Berlin (dpa) - Im Streit um die Zukunft des Emissionshandels in Europa fordert SPD-Chef Sigmar Gabriel eine Verschärfung der Auflagen. «Die Bundesregierung muss ihren Widerstand gegen die Wiederbelebung des Emissionshandels aufgeben», sagte er der «Süddeutschen Zeitung».

Andernfalls hätten die Stromkunden das Nachsehen. «Ausgerechnet die Maßnahmen, die Menschen helfen können, Stromkosten zu sparen, werden sonst kaputt gemacht», warnte Gabriel. Beim Emissionshandel müssen Firmen Ausstoßrechte für jede Tonne CO2 nachweisen - zurzeit in europaweit 11 000 Produktionsstätten.

Hintergrund ist der Mechanismus des Energie- und Klimafonds. Er soll unter anderem den sparsamen und effizienten Umgang mit Energie fördern, etwa durch Beratung von Verbrauchern. Der Fonds speist sich aus Erlösen, die der Bund bei der Versteigerung der Klimazertifikate an Unternehmen erzielt. Der Handel mit den Verschmutzungsrechten liegt allerdings am Boden: Die Emissionsrechte kosten derzeit keine fünf Euro mehr. Bei einer Auktion am Montag hat die EU dem Zeitungsbericht zufolge nur 4,54 Euro je Zertifikat erzielt.

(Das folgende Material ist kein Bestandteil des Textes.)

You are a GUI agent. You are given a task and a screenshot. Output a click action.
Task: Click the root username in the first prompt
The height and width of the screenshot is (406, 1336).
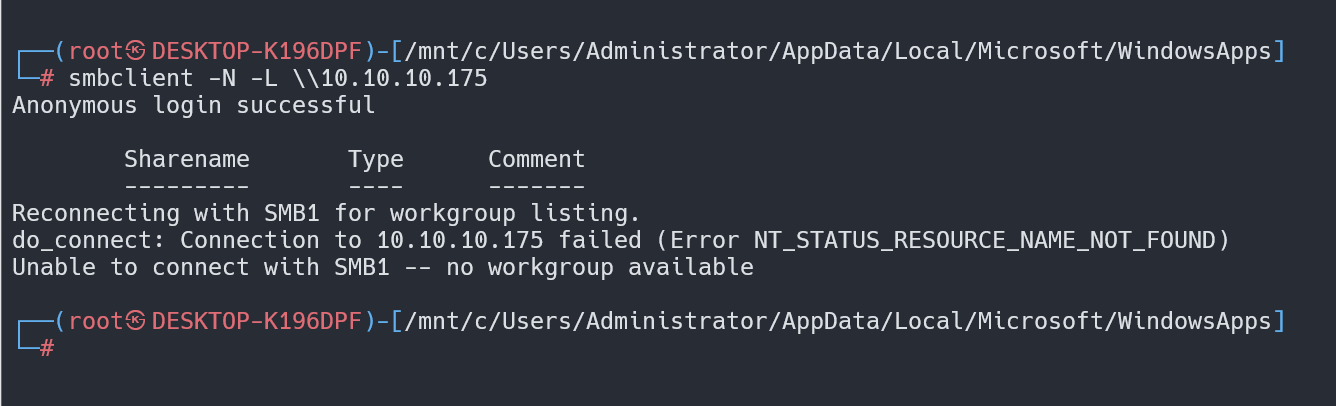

Die EU-Kommission will deshalb die Zertifikate künstlich verknappen, insgesamt 900 Millionen davon sollen vorübergehend vom Markt genommen werden. Da sich Bundesumweltminister Peter Altmaier (CDU) und Wirtschaftsminister Philipp Rösler (FDP) nicht einig seien, müsse sich die Bundesregierung enthalten und könnte so den Vorstoß der Kommission vereiteln, schreibt die Zeitung.